PASSENGER: You got to be kidding.

BA AGENT: No, Sir. We at BA take our pricing very seriously.

PASSENGER: Pretty soon you will probably cut out all amenities on board.

BA AGENT:  There are no plans for that. Instead, we will charge for everything, no matter how small. Everything is being phased in, as you can see from the notice behind me.

(The PASSENGER looks up and reads the notice out loud)

PASSENGER: Peanuts, 5 p each; paper napkin, 10 p; recycled water, £1.50; plastic cup to hold the water, 75p; key to unlock and lower tray table, £1; toilet paper, £3; use of toilet (3 minute limit), £5.

BA AGENT:  You will need to have exact change as no change will be given on board.

PASSENGER:  You will probably start charging for a cushion on the seats inside the plane next.

BA AGENT:  What an excellent idea. If I submit that as an employee suggestion I may get an award.

PASSENGER:  What about the air outside the terminal while queueing for a delayed flight?

(The BA AGENT looks at the line behind the PASSENGER)

BA AGENT:  Is there anything else I can help you with?
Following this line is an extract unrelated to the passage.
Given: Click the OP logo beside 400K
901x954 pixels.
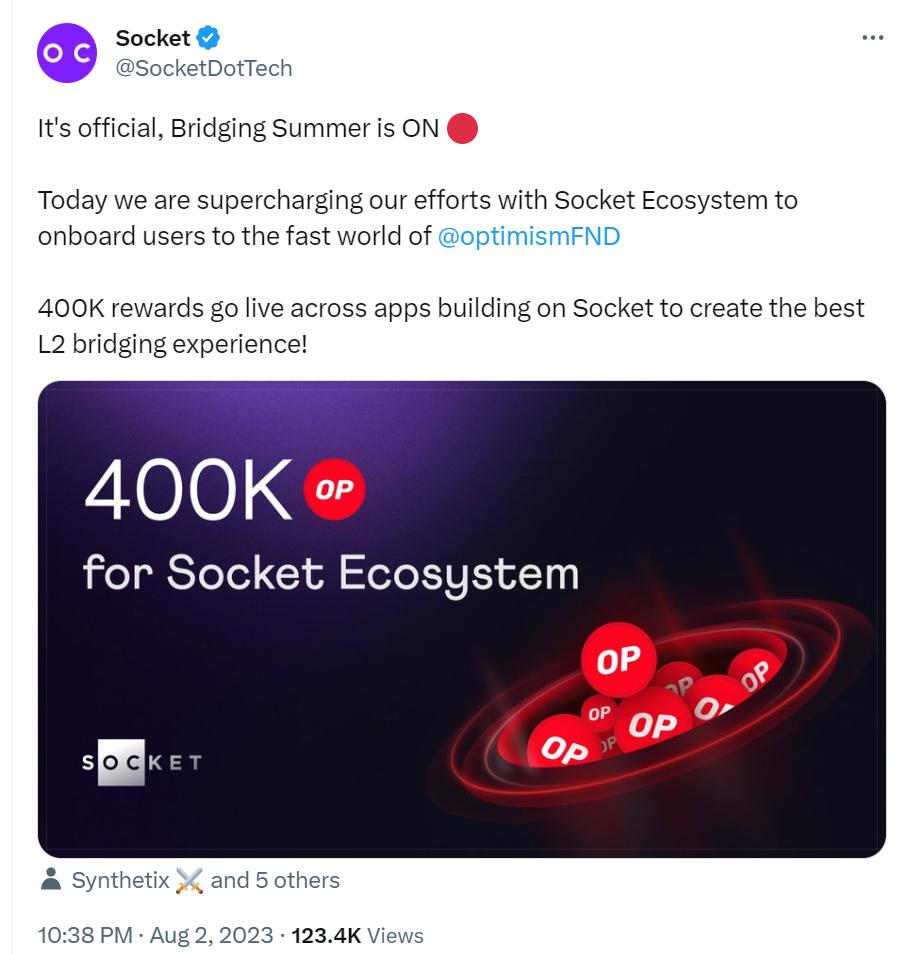Looking at the screenshot, I should pos(334,490).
PASSENGER:  Yes, I need a new boarding pass since my flight was changed.

BA AGENT:  I’m sorry but the printer is not working.

PASSENGER:  Maybe you can just write one out by hand.

BA AGENT: Even if I could do that, I don’t have any paper.

PASSENGER:  Use this. Be careful; it’s the only one I have.

(The PASSENGER places a paper napkin of the counter. The BA AGENT looks at the napkin; then at her watch)

BA AGENT:  Oh, look what time it is. My shift is over. Good luck and thank you for choosing BA.

(The BA AGENT walks off and is soon replaced with a new agent)

PASSENGER:  I would like …

NEW AGENT:  Sorry, but my shift doesn’t start for five more minutes.

(The NEW AGENT takes a bottle of nail polish from her purse and places it on the counter)

NEW AGENT (continuing):  I know you have been waiting for quite some time, so a few more minutes should not matter.

ANNOUNCEMENT (over loudspeaker):  We at British Airways are truly sorry for the delays that you have experienced and are doing everything possible to remedy the situation and get you to your destinations. You will hear a personal message from our CEO just as soon as he has finished his afternoon tea.

PASSENGER: Cobblers.

NEW AGENT: What did you say?

(The NEW AGENT starts polishing her nails, spills a few drops of polish on the counter and picks up the napkin to wipe it up)

PASSENGER:  I mean to say bollocks.

(The PASSENGER slams his right fist of the counter and the bottle of nail polish spills all over)

NEW AGENT:  Well, really. There is no need to get upset over a delay; it happens all the time.